# [RECORDS SHOWN]
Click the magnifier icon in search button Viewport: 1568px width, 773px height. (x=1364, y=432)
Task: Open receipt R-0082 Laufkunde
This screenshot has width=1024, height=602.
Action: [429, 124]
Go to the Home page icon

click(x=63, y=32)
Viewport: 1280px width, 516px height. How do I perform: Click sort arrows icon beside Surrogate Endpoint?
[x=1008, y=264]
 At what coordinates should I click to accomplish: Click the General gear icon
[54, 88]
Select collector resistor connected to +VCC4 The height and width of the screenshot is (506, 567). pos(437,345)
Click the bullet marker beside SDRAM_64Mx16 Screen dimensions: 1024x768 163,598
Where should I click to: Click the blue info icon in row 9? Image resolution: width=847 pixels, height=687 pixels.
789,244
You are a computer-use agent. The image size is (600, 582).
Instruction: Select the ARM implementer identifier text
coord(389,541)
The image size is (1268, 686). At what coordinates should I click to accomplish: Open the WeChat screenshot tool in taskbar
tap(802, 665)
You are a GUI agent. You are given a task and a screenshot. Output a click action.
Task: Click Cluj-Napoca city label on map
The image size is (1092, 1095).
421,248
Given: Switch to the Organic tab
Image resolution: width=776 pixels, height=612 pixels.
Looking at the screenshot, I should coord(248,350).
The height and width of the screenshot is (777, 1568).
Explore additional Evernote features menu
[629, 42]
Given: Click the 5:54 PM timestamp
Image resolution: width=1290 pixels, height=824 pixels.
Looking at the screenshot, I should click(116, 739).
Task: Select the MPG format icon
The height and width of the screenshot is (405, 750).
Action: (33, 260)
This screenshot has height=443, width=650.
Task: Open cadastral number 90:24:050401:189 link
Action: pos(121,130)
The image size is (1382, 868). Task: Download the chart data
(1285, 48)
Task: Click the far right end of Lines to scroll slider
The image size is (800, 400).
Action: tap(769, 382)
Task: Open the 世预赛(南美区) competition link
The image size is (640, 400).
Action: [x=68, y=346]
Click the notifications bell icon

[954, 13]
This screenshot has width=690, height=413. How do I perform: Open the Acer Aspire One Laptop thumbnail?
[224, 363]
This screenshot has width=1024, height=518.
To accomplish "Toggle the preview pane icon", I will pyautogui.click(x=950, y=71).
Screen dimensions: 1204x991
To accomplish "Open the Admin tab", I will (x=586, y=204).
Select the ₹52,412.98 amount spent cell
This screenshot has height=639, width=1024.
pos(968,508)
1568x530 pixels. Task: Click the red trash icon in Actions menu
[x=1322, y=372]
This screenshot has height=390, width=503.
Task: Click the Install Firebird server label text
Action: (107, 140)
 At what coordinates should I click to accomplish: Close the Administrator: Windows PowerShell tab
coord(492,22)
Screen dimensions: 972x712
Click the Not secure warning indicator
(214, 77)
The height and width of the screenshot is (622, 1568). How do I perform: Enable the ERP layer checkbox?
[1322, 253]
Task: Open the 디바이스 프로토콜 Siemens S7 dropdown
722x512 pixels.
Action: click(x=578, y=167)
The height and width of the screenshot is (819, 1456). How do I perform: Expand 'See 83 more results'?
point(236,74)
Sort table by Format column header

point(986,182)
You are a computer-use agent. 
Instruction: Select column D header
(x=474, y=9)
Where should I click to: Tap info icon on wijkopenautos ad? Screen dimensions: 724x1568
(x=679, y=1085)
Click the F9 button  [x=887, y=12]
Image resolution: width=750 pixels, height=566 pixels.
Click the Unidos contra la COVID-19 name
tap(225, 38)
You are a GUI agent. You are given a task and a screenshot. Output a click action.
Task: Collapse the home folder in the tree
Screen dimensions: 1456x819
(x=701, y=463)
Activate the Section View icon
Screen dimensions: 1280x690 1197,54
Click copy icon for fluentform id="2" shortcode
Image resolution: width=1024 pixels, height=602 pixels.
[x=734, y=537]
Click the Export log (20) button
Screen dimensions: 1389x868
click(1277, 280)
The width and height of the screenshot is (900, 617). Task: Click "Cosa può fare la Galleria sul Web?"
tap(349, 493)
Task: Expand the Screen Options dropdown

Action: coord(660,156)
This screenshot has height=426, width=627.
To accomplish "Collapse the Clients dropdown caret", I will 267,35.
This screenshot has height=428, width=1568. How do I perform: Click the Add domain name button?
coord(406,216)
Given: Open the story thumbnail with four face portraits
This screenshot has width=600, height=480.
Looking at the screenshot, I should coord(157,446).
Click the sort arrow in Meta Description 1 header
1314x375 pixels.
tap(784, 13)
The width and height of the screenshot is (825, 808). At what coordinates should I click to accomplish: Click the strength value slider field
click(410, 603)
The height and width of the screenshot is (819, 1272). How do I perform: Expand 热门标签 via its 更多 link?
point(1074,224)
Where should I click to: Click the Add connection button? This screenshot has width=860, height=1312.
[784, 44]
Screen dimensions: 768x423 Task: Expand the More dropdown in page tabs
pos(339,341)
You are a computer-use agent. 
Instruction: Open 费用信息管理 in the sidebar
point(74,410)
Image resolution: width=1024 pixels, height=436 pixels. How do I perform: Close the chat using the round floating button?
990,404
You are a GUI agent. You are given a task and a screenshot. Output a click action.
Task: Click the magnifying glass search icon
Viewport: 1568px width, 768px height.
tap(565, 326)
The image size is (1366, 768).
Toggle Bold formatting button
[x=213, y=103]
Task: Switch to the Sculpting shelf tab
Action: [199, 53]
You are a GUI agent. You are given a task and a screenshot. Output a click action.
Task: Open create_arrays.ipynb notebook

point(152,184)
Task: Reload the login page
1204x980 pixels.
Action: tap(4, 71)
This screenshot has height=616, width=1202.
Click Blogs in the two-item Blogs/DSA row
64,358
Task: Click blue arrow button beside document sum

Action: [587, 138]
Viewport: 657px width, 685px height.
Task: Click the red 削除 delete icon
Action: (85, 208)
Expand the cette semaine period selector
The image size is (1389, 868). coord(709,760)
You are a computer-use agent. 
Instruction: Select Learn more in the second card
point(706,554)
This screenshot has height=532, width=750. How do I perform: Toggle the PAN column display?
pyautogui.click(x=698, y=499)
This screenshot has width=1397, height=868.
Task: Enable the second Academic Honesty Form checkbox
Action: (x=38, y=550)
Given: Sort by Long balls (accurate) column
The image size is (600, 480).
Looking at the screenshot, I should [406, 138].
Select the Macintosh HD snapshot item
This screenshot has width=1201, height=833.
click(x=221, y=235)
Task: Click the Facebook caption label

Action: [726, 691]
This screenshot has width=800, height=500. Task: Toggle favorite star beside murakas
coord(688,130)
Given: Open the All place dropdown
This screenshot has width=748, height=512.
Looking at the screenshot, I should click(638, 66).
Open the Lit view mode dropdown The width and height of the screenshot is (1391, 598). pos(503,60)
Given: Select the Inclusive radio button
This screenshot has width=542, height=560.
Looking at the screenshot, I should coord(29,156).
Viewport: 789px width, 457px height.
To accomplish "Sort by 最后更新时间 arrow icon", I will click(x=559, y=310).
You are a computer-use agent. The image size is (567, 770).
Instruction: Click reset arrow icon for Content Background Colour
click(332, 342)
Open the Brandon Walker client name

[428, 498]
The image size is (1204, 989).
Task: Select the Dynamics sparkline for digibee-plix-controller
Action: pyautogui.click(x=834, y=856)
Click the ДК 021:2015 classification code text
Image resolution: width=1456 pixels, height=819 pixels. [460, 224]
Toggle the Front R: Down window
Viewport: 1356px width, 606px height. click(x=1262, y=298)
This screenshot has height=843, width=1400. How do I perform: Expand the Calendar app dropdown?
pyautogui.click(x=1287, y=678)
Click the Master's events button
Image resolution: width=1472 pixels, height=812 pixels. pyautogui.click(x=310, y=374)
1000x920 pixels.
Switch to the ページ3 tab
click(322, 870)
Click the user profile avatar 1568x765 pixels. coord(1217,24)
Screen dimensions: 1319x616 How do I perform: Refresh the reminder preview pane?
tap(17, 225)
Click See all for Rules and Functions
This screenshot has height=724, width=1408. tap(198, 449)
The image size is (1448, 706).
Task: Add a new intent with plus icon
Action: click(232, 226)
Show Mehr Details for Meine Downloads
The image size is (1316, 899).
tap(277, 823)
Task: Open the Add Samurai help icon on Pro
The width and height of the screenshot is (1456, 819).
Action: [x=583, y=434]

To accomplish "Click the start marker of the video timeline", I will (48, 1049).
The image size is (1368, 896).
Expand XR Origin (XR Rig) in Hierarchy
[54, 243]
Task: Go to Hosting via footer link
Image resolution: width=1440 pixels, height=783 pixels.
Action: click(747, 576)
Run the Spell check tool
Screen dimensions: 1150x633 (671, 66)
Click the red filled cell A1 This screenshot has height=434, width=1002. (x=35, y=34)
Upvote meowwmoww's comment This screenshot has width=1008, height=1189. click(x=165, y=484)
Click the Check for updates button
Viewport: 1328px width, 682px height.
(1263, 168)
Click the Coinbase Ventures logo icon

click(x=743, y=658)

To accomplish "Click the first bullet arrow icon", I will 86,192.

# [EXERCISE]
Copy the rows from the line with "This screenshot has height=428, width=1568." up to and including the line with "Looking at the screenshot, I should coord(157,446).", changing "thumbnail" to "preview" and leaving everything else unchanged.

# [PROBLEM SOLUTION]
This screenshot has height=428, width=1568. How do I perform: Click the Add domain name button?
coord(406,216)
Given: Open the story preview with four face portraits
This screenshot has width=600, height=480.
Looking at the screenshot, I should coord(157,446).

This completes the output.